Наконец, крики стихли, и внезапно установившаяся тишина была столь же оглушительной, как и дикие вопли негра.
Девушка чувствовала, что напряжение мало-помалу отпускает ее, жизнь в поместье возвращается в прежнее русло.
Завтра вечером состоится бал в честь ее девятнадцатилетия. К тому времени забудется столь дикая сцена, разыгравшаяся во дворе дома. Она будет смеяться, танцевать, флиртовать и получать от всего огромное удовольствие. Жестокость сегодняшнего утра исчезнет, но ей никогда не забыть леденящих кровь воплей.
И, словно прочитав мысли дочери, отец приподнял ее подбородок своей мозолистой рукой.
– Теперь все кончилось, – сказал он мягко. – Мама, наверное, уже пьет кофе в столовой. Почему бы нам не присоединиться к ней? Потом ты могла бы помочь мне разобраться с хозяйственными книгами.
Глори заставила себя улыбнуться.
– Хорошо, отец. – И, покорно вздохнув, выскользнула из кабинета.
Опустив длинные стройные ноги с постели, Николас Блэкуэлл потянулся за брюками, небрежно свисавшими со спинки стула.
– Значит, ты все-таки уходишь? Но ведь еще рано, и Виктор не скоро вернется домой, – обиженно произнесла Лавиния Бонд.
Николас же и не думал оставаться с ней на всю ночь.
– Мне очень жаль, дорогая. Но меня ждет работа. Я должен проследить за разгрузкой в доке.
Все еще сидя на постели, он натянул брюки и взял со стула рубашку.

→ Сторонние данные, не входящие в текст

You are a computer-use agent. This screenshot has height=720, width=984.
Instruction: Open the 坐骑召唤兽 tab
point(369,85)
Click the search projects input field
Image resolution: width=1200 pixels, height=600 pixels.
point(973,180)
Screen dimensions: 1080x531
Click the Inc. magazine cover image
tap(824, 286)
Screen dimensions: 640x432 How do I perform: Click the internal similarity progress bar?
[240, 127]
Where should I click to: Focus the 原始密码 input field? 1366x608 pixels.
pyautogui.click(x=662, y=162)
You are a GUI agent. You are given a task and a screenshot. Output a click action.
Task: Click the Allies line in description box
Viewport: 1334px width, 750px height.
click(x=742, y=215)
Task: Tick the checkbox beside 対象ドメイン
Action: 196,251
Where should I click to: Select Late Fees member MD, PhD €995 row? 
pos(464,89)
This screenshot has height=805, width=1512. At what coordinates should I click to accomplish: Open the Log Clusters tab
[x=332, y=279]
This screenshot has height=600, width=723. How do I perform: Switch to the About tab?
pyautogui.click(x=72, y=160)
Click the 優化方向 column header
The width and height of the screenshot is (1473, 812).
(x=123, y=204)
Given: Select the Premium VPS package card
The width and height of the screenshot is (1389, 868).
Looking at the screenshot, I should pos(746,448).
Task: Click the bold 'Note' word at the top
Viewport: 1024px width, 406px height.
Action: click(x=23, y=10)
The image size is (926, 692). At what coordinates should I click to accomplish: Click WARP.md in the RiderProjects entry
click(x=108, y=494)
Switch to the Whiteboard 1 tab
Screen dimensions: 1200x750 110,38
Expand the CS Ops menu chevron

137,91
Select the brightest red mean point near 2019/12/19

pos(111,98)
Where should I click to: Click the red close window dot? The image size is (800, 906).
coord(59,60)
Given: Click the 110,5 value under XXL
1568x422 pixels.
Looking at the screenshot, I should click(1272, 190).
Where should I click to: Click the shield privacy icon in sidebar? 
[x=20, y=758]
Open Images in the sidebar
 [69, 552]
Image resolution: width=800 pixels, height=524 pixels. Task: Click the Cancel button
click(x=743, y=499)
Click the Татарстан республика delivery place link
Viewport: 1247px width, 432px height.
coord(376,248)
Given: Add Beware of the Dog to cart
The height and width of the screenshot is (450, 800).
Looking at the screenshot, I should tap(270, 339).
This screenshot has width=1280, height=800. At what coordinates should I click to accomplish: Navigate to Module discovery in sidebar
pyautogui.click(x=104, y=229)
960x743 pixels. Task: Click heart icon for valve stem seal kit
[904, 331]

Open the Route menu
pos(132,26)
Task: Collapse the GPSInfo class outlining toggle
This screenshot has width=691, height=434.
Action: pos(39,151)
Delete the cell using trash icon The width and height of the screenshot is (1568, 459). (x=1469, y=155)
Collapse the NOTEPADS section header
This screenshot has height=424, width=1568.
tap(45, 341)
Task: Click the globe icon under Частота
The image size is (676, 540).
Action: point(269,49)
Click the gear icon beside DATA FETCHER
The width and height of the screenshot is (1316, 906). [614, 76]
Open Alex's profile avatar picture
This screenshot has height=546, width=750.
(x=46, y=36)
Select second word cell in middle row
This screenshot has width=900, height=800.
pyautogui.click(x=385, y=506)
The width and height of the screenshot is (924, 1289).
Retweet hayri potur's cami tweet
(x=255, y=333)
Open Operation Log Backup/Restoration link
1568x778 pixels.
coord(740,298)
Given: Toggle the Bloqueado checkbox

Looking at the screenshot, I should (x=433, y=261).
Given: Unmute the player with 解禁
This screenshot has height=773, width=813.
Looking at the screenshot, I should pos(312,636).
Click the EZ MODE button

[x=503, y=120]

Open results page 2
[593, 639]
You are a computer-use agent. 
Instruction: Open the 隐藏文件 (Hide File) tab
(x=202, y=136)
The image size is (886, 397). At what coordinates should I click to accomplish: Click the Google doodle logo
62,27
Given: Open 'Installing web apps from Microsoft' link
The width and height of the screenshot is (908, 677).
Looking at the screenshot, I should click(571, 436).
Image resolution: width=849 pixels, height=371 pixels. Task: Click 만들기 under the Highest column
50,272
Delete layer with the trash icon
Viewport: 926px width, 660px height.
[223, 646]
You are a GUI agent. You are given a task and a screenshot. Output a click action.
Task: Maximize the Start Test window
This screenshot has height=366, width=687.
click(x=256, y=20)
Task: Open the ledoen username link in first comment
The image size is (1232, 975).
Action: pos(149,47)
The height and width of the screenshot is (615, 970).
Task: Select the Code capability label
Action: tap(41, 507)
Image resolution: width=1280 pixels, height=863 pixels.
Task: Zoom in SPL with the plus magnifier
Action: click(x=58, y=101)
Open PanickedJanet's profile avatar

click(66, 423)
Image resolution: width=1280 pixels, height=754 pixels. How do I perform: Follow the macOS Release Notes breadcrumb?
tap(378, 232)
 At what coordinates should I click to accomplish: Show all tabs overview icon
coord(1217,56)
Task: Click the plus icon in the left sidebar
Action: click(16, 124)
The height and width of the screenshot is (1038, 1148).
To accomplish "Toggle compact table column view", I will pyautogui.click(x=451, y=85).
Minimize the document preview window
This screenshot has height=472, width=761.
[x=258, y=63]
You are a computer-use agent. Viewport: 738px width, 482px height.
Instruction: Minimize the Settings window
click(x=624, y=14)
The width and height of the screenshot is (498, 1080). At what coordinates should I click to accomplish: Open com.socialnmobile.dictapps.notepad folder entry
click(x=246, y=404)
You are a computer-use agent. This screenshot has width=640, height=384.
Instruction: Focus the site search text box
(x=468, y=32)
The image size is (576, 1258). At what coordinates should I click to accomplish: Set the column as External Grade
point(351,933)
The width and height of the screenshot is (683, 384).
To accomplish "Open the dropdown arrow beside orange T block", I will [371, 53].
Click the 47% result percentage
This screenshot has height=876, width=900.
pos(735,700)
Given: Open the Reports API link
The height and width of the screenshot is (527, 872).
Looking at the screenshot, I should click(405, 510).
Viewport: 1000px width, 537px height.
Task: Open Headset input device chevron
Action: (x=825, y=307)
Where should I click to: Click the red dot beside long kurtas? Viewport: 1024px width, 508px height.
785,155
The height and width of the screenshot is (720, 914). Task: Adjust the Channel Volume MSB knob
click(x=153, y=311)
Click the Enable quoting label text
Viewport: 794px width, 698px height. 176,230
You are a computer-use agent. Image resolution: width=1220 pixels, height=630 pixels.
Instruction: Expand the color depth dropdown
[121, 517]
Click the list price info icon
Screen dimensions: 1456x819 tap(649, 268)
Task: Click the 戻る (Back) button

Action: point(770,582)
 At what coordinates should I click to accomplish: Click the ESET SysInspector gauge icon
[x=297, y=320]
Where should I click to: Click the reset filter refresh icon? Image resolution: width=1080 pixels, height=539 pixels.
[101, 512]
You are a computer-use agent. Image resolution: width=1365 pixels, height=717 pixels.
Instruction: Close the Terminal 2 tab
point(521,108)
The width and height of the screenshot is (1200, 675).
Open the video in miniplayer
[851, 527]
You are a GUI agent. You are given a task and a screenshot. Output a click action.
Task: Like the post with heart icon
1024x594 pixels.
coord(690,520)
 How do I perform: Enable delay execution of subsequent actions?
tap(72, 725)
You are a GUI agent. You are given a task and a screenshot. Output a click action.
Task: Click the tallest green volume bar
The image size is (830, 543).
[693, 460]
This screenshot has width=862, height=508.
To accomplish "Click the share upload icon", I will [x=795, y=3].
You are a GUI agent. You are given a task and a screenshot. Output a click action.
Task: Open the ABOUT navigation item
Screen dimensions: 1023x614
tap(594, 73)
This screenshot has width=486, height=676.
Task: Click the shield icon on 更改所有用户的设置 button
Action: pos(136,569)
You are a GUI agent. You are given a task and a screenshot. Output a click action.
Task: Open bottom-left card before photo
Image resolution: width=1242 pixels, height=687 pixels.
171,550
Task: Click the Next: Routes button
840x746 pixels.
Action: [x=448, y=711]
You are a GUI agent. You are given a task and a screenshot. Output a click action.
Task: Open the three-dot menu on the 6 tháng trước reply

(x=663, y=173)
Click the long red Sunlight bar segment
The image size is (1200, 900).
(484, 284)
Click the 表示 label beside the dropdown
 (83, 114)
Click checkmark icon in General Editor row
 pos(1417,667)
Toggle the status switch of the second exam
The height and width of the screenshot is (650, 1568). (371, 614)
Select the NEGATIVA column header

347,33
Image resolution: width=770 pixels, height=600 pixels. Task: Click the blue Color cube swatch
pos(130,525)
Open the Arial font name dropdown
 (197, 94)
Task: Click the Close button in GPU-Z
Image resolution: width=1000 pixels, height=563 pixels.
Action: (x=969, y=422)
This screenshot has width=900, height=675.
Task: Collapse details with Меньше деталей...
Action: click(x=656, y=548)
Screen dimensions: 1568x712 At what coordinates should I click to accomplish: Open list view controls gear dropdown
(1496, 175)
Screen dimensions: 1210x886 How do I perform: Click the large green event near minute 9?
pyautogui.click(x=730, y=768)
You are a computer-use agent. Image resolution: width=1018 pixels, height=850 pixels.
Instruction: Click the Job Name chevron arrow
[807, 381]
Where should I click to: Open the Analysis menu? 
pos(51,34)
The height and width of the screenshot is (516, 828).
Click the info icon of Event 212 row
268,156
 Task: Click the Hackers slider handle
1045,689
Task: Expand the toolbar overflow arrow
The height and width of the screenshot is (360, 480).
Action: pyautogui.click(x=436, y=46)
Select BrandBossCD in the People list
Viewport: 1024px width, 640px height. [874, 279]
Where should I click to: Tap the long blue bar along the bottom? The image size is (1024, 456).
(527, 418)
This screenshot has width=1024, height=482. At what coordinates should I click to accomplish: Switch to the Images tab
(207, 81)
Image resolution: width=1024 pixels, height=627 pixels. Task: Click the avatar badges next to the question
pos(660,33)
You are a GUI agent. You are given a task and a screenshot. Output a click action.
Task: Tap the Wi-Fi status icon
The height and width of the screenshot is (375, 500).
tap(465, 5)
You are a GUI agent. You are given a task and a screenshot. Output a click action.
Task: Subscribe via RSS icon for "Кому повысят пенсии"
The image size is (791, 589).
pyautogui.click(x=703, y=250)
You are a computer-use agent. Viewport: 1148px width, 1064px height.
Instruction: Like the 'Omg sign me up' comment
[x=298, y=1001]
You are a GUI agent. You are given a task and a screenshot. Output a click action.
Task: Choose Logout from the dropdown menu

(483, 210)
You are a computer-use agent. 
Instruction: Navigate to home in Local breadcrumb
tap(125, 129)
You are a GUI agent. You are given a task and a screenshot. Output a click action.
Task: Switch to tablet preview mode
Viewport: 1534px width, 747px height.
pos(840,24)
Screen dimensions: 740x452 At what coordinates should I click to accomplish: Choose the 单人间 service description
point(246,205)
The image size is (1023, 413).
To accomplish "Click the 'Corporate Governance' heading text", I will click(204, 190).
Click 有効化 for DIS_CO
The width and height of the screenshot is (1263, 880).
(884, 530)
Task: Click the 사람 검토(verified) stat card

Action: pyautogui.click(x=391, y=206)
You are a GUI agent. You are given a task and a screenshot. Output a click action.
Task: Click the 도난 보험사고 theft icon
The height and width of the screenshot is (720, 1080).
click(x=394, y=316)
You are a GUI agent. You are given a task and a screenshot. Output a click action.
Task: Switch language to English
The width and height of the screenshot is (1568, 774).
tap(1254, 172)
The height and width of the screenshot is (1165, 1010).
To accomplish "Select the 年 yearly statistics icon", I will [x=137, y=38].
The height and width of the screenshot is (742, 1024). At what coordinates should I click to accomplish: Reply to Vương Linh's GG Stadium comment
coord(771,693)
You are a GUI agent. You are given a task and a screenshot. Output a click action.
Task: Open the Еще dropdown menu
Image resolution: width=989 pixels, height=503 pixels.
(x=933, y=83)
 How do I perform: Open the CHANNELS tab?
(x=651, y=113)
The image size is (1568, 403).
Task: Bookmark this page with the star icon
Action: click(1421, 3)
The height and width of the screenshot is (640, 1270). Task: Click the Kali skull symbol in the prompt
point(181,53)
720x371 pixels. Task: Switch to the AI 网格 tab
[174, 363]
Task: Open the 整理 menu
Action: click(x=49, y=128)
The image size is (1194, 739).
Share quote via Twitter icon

Кончики пальцев Лавинии скользнули по тугим мышцам спины Николаса и легонько ущипнули за плечо.
– А ты уверен, что не передумаешь? – Почти благоговейно она прикоснулась к завитку его черных волос и тихонько потянула.
Николас повернулся, и его взгляд остановился на будто случайно открывшейся пышной груди. Так и подмывало прикоснуться к нежно-розовому, словно бутон, соску. Ее тело прекрасно, в этом не может быть никаких сомнений, и все же…
Он усмехнулся, отметив, что слишком быстро теряет интерес к женщинам. Всего месяц назад ему бы и не устоять перед очевидным соблазном. Теперь же Николасом владела одна мысль – поскорее уйти отсюда. Стало быть, проходит желание наслаждаться всеми прелестями этой леди, чего, к сожалению, как и все другие женщины, Лавиния не улавливала, проявляя излишнюю назойливость. От слишком долгого пребывания в Чарлстоне наступило пресыщение. Иное дело посещать женщину два-три раза в год, тогда полное удовольствие от ее компании, по крайней мере, в постели. Но его судно вот уже неделю стоит у причала. А неделя с Лавинией Бонд – слишком много.